The model to predict the transmission factor was expended to 3 inputs to investigate the effect of an additional consideration of the acceleration. This expansion resulted in an increase of the prediction error by \(4.7\%\).

To consider the load point adjustment of the hybrid electrical drive train, the torque distribution ratio is estimated by a feed-forward neural network, based on the total drive torque, the vehicle speed and the previous state of charge. Here, the prediction error for the combustion engine torque increased by \(9.7\%\) while the prediction error of the electric motor torque decreased \(17.3\%\).
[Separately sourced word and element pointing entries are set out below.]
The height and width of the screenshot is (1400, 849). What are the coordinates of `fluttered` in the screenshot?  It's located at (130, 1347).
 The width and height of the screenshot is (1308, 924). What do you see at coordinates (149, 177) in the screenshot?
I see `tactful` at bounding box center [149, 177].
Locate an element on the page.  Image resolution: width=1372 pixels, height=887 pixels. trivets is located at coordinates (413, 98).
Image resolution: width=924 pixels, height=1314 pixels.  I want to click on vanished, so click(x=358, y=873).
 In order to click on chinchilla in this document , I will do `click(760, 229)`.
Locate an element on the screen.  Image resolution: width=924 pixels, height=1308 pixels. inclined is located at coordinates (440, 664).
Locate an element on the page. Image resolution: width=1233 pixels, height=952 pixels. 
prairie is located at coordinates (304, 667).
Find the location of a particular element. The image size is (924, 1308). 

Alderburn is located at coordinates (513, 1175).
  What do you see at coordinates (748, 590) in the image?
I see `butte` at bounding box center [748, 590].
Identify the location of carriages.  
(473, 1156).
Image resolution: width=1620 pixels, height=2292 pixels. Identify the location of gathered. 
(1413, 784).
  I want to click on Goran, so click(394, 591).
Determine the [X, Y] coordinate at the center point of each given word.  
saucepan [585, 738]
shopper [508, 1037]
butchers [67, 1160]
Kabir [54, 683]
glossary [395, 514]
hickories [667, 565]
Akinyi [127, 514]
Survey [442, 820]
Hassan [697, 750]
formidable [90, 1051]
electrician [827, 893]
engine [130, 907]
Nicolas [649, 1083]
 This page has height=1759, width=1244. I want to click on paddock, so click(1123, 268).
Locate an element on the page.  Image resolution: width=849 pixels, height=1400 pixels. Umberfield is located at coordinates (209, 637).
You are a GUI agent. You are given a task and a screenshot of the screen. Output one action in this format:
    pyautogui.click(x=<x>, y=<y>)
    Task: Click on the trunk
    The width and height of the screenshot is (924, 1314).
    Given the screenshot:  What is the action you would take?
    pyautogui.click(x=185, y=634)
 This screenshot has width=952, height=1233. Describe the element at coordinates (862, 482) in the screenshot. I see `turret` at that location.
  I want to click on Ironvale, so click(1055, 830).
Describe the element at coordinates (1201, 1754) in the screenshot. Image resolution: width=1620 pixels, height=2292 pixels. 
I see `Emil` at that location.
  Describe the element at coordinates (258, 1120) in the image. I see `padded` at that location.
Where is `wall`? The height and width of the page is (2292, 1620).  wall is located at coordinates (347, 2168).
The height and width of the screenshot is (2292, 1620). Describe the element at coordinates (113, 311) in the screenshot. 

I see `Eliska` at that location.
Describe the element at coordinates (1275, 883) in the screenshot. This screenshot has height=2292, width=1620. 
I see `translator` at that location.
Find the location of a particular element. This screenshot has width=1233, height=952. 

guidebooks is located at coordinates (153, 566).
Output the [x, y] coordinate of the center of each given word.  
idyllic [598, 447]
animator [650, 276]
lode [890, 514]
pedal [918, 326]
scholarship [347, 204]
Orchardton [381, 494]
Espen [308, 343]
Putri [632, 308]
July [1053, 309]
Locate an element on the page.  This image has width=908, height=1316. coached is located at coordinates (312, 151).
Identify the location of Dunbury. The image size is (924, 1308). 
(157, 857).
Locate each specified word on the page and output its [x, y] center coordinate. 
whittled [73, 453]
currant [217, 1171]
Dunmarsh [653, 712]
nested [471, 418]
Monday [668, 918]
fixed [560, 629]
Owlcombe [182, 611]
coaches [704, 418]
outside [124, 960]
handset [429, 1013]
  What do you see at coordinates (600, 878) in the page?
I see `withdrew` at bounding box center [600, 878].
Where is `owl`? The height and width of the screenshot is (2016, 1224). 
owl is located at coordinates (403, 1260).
For the electric part of the powertrain, the motor voltage was estimated by an polynomial equation in [12], based on the electric motor torque and the battery’s state of charge. In this work, a Gaussian process regression model that led to a minor root mean square error of \(1.211~\textrm{V}\) was additionally presented. While the prediction accuracy of new model increased by \(50\%\), the computation time increased by roughly twenty thousand times. Hence, a practical use of the new model is not guaranteed.

The prediction inaccuracies of the single powertrain components have been improved. In addition, future work will investigate approaches to enhance the prediction of other powertrain components. In addition, it is investigated how proposed improvement affect the corresponding state of charge prediction.